_SOURCE EXCERPT_
....

Using a cleanup block is similarly simple:

    NSObject *obj = [[NSObject alloc] init];
    MAZeroingWeakRef *ref = [[MAZeroingWeakRef alloc] initWithTarget: obj];
    [ref setCleanupBlock: ^(id target) { NSLog(@"Cleaned object %p!", target); }];
    [obj release];
The log will print when [obj release] is called. Of course you can take more actions than simply printing. However, because the cleanup block is called while the global weak reference lock is held, you should try to keep your activities in there to a minimum. If you need to do a lot of work, set up a deferred call, using performSelectorOnMainThread:, GCD, NSOperationQueue, etc. and do the extra work there.

A simple way to turn a regular instance variable into a zeroing weak reference is to use MAZeroingWeakRef in your getter and setter, and then make sure to always use your getter in other code:

    // ivar
    MAZeroingWeakRef *_somethingWeakRef;
    
    // accessors
    - (void)setSomething: (Something *)newSomething
    {
        [_somethingWeakRef release];
        _somethingWeakRef = [[MAZeroingWeakRef alloc] initWithTarget: newSomething];
    }
    
    - (Something *)something
    {
        return [_somethingWeakRef target];
    }
    
    // use
    - (void)doThing
    {
        [[self something] doThingWithObject: self];
    }
And of course if you do that, you have to be sure to release your reference in -dealloc, just like any other object you allocate. Just don't release the target.

For a more advanced use, here's an addition to NSNotificationCenter that eliminates the need to manually remove an observer in dealloc:

    @implementation NSNotificationCenter (MAZeroingWeakRefAdditions)

....

_DATA EXTRACT_

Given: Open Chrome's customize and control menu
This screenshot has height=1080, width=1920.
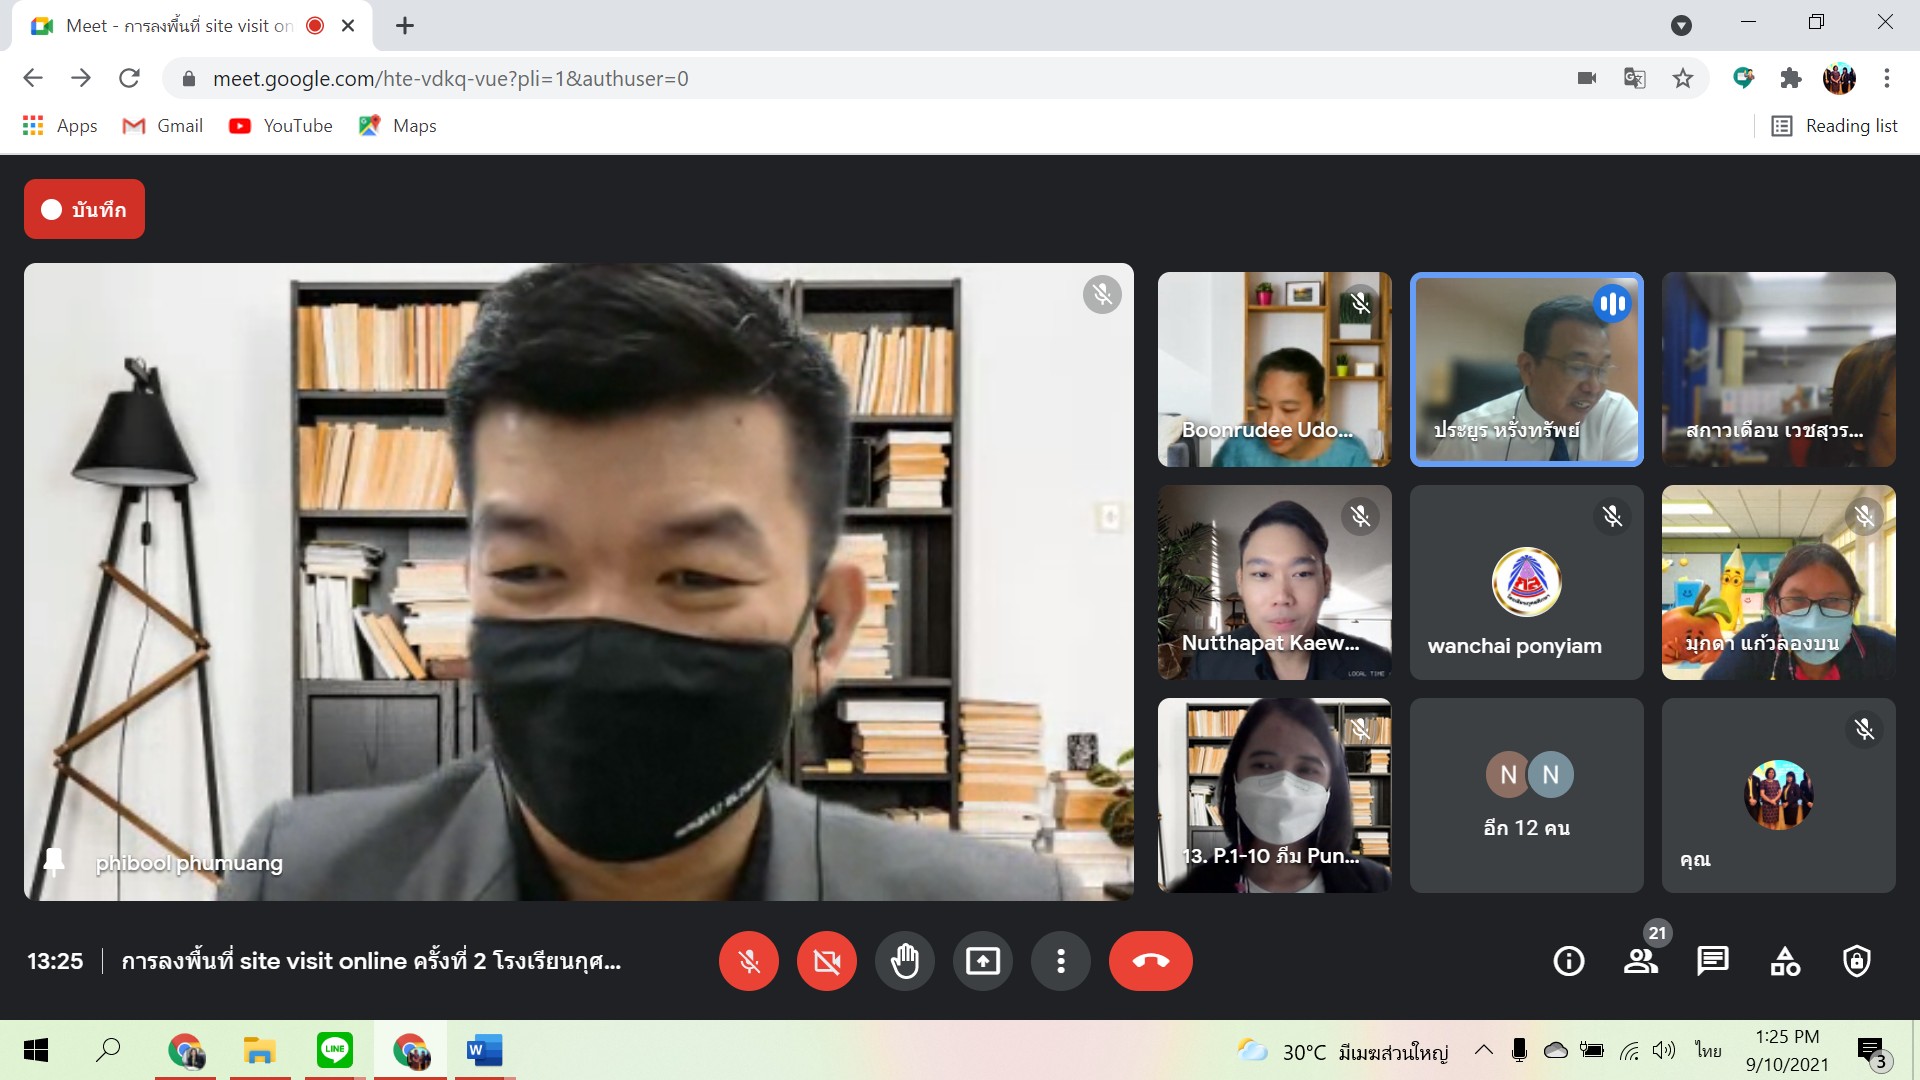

....

_WHAT TO WORK ON_
**1)** Answer these questions from the MAZeroingWeakRef excerpt:
(a) When does the log message in the cleanup-block example print?
(b) What is held while the cleanup block is called?
(c) What should not be released in -dealloc?
**2)** Please say whether each statement agrees with the MAZeroingWeakRef excerpt. Answer yes or no, and quote the words that decide it.
(a) A deferred call is suggested when the cleanup block has a lot of work to do.
(b) The getter should be avoided in other code once the weak reference is in place.
(c) The NSNotificationCenter addition removes the need to manually remove an observer in dealloc.
**3)** Reproduce the MAZeroingWeakRef excerpt from "Using a cleanup" up to and including "extra work there.".
You can skip the listing.

_WORKED SOLUTIONS_
**1)**
(a) It prints when [obj release] is called.
(b) The global weak reference lock is held.
(c) The target should not be released.

**2)**
(a) Yes: "If you need to do a lot of work, set up a deferred call"
(b) No: "make sure to always use your getter in other code"
(c) Yes: "eliminates the need to manually remove an observer in dealloc"

**3)**
Using a cleanup block is similarly simple:

    NSObject *obj = [[NSObject alloc] init];
    MAZeroingWeakRef *ref = [[MAZeroingWeakRef alloc] initWithTarget: obj];
    [ref setCleanupBlock: ^(id target) { NSLog(@"Cleaned object %p!", target); }];
    [obj release];
The log will print when [obj release] is called. Of course you can take more actions than simply printing. However, because the cleanup block is called while the global weak reference lock is held, you should try to keep your activities in there to a minimum. If you need to do a lot of work, set up a deferred call, using performSelectorOnMainThread:, GCD, NSOperationQueue, etc. and do the extra work there.